Exercise aim:
Scan the entries below for "height" and copy each line that holds it.

Source material:
*** Block opens ***

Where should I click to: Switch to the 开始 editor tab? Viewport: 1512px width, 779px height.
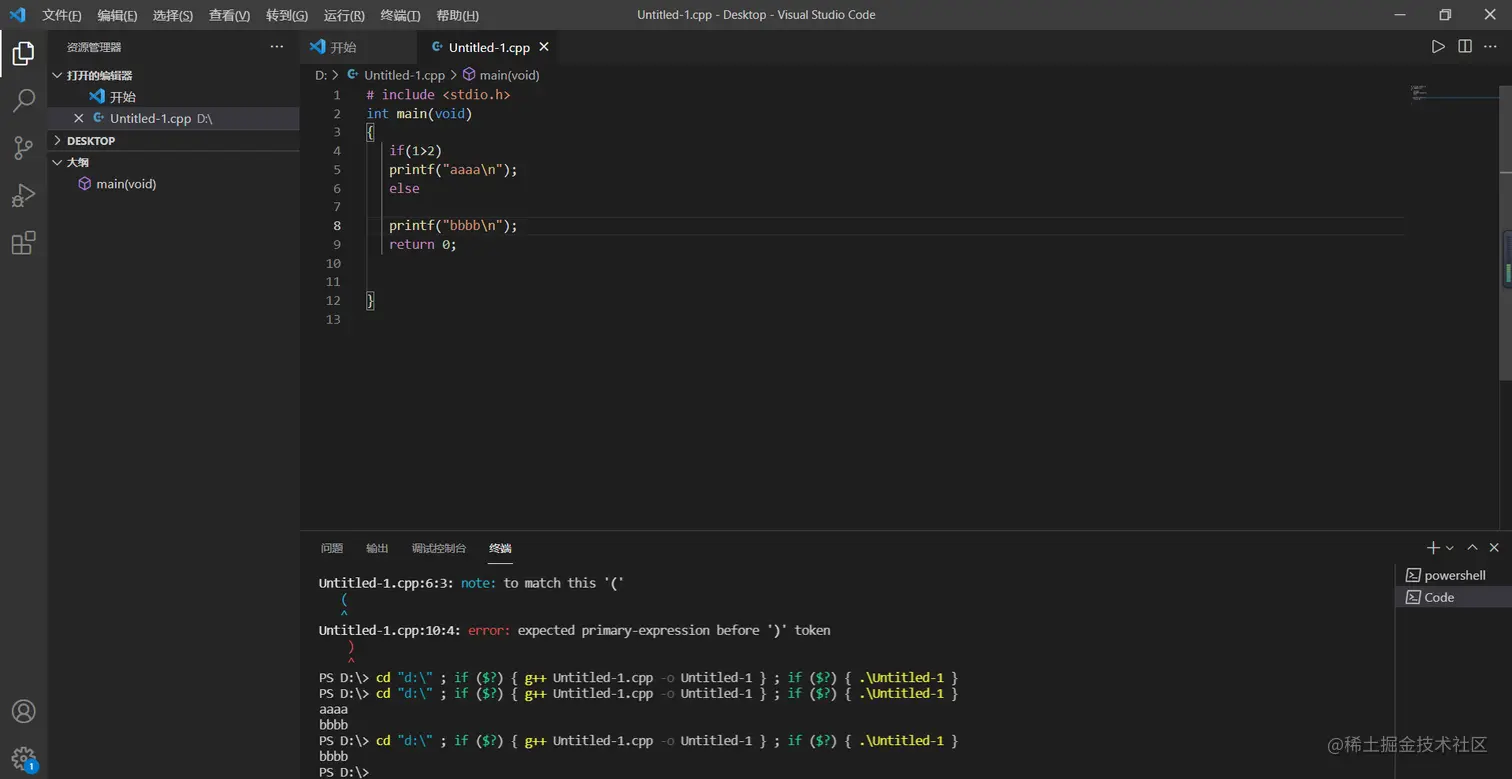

*** Block closes ***
*** Block opens ***

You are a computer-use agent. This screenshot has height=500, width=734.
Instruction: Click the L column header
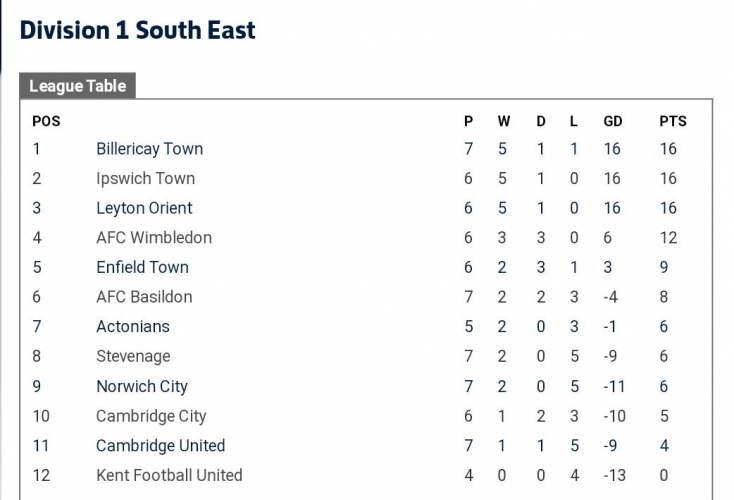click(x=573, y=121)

*** Block closes ***
*** Block opens ***

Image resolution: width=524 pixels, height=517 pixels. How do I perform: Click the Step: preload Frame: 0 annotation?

*** Block closes ***

Your response:
Where should I click to: Switch to the 开始 editor tab? Viewport: 1512px width, 779px height.
You are a computer-use agent. This screenshot has height=500, width=734.
Image resolution: width=524 pixels, height=517 pixels. How do I perform: Click the Step: preload Frame: 0 annotation?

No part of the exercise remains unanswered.